Conversely, those who engage in “cancel culture” are likely to invite resentment and, in so doing, harm their cause—to say nothing of the extra-judicial and often disproportionate damage done to the reputations and careers of their targets. In such a climate of fear, self-censorship, even by constructive academics and liberals, makes it difficult to calmly and rationally discuss sensitive topics such as transgender rights.


Of course, we do already police free speech. In the words of Judge Oliver Wendell Holmes Jr., free speech does not include the freedom of shout “Fire!” in a crowded theatre. John Stuart Mill (d. 1873) drew the line at incitement to physical violence.

But beyond this (and a few other cases such as libel and false advertising), where might we redraw the line between the acceptable and the unacceptable? Socrates, Christ, and Giordano Bruno all lost their lives expressing what came to be regarded as seminal ideas.

Once we had redrawn the line, would the temptation not be to keep redrawing it? The Spanish Inquisition began as one thing and ended up as quite another. And it made no difference if some of the inquisitors were well-intentioned.

Today, the public square has moved online, and it is unaccountable tech giants, rather than the church and state, that are being expected to police free speech—when they might simply begin by ensuring that each of their accounts is genuine and accountable.

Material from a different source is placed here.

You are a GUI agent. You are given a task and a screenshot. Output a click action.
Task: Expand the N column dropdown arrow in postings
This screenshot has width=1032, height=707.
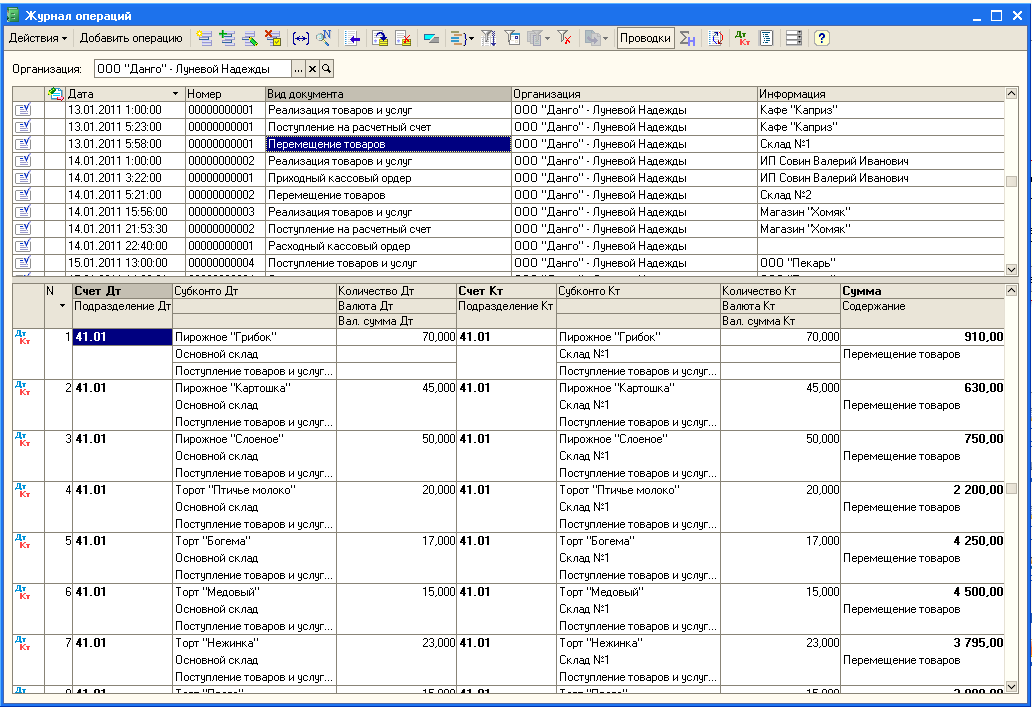click(63, 306)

As they say, sunlight is the best disinfectant. The best response to a bad opinion is not censorship, but good argument and rhetoric. And yes, this might sometimes include mockery and derision and causing offence—although we should not go out of our way to cause offence, as with “hate speech”. Our focus ought to be on the facts, and not on the characteristics (although maybe the character) of our opponent.

In a society in which suffering is medicalized, there is a tendency to assimilate psychological offence with physical violence, with an implication or suggestion that retaliatory physical violence might be justified. But “free speech” includes the right not to listen. Taking offence, as the Stoics taught, is always a choice. Offence exists not in the insult but in our reaction to it, and our reactions are completely within our control. It is unreasonable to expect a boor to be anything but a boor; if we take offence at his bad behaviour, we have only ourself to blame.